### EXERCISE DETAILS
Starting at the first line of the records below, transcribe each line exactly, ending with the line that contains "New York Giants (15, 170)".

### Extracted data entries

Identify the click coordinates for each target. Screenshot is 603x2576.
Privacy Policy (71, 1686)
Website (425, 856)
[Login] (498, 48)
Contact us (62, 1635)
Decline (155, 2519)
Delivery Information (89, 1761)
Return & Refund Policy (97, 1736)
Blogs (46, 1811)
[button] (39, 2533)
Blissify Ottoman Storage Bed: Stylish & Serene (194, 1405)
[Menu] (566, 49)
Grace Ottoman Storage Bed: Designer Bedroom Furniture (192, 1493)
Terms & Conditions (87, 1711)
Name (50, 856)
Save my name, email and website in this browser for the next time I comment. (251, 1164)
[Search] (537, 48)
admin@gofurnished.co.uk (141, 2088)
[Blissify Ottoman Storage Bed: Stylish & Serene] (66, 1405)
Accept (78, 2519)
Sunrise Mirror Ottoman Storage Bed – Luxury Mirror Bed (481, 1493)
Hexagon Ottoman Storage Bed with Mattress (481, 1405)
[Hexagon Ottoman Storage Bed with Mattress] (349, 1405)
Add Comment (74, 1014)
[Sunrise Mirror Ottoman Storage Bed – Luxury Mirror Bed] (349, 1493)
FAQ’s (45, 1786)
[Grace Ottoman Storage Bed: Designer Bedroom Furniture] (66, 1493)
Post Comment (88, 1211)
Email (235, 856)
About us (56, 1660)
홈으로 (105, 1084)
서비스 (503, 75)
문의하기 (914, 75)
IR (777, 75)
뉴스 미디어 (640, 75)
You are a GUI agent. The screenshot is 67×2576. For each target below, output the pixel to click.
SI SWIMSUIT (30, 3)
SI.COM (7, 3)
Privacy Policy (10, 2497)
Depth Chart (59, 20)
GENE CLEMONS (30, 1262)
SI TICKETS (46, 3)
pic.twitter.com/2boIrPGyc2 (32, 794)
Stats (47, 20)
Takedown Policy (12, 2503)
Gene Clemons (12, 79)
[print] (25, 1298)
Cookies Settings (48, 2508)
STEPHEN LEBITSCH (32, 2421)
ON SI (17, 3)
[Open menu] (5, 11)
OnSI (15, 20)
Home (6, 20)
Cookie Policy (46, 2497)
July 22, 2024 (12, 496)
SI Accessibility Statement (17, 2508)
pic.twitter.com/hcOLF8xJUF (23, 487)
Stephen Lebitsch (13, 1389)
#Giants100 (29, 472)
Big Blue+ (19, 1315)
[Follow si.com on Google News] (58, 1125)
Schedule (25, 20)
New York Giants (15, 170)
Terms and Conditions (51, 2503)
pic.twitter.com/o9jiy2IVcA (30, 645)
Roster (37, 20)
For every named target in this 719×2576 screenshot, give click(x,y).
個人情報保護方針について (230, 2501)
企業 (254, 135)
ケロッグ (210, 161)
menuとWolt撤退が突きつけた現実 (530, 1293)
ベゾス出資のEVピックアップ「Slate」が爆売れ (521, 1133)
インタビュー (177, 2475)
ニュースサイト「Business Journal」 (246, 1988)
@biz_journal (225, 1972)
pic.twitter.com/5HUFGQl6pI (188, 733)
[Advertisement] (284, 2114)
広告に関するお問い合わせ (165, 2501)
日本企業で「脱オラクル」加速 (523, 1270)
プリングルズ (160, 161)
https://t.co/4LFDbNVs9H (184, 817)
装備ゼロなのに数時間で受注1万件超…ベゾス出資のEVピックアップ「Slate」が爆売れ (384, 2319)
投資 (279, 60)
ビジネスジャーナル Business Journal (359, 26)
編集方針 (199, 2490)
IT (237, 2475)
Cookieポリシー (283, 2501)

### RESPONSE TO THE EXERCISE
Identify the click coordinates for each target. Screenshot is 603x2576.
Privacy Policy (71, 1686)
Website (425, 856)
[Login] (498, 48)
Contact us (62, 1635)
Decline (155, 2519)
Delivery Information (89, 1761)
Return & Refund Policy (97, 1736)
Blogs (46, 1811)
[button] (39, 2533)
Blissify Ottoman Storage Bed: Stylish & Serene (194, 1405)
[Menu] (566, 49)
Grace Ottoman Storage Bed: Designer Bedroom Furniture (192, 1493)
Terms & Conditions (87, 1711)
Name (50, 856)
Save my name, email and website in this browser for the next time I comment. (251, 1164)
[Search] (537, 48)
admin@gofurnished.co.uk (141, 2088)
[Blissify Ottoman Storage Bed: Stylish & Serene] (66, 1405)
Accept (78, 2519)
Sunrise Mirror Ottoman Storage Bed – Luxury Mirror Bed (481, 1493)
Hexagon Ottoman Storage Bed with Mattress (481, 1405)
[Hexagon Ottoman Storage Bed with Mattress] (349, 1405)
Add Comment (74, 1014)
[Sunrise Mirror Ottoman Storage Bed – Luxury Mirror Bed] (349, 1493)
FAQ’s (45, 1786)
[Grace Ottoman Storage Bed: Designer Bedroom Furniture] (66, 1493)
Post Comment (88, 1211)
Email (235, 856)
About us (56, 1660)
홈으로 (105, 1084)
서비스 (503, 75)
문의하기 (914, 75)
IR (777, 75)
뉴스 미디어 (640, 75)
You are a GUI agent. The screenshot is 67×2576. For each target below, output the pixel to click.
SI SWIMSUIT (30, 3)
SI.COM (7, 3)
Privacy Policy (10, 2497)
Depth Chart (59, 20)
GENE CLEMONS (30, 1262)
SI TICKETS (46, 3)
pic.twitter.com/2boIrPGyc2 (32, 794)
Stats (47, 20)
Takedown Policy (12, 2503)
Gene Clemons (12, 79)
[print] (25, 1298)
Cookies Settings (48, 2508)
STEPHEN LEBITSCH (32, 2421)
ON SI (17, 3)
[Open menu] (5, 11)
OnSI (15, 20)
Home (6, 20)
Cookie Policy (46, 2497)
July 22, 2024 (12, 496)
SI Accessibility Statement (17, 2508)
pic.twitter.com/hcOLF8xJUF (23, 487)
Stephen Lebitsch (13, 1389)
#Giants100 (29, 472)
Big Blue+ (19, 1315)
[Follow si.com on Google News] (58, 1125)
Schedule (25, 20)
New York Giants (15, 170)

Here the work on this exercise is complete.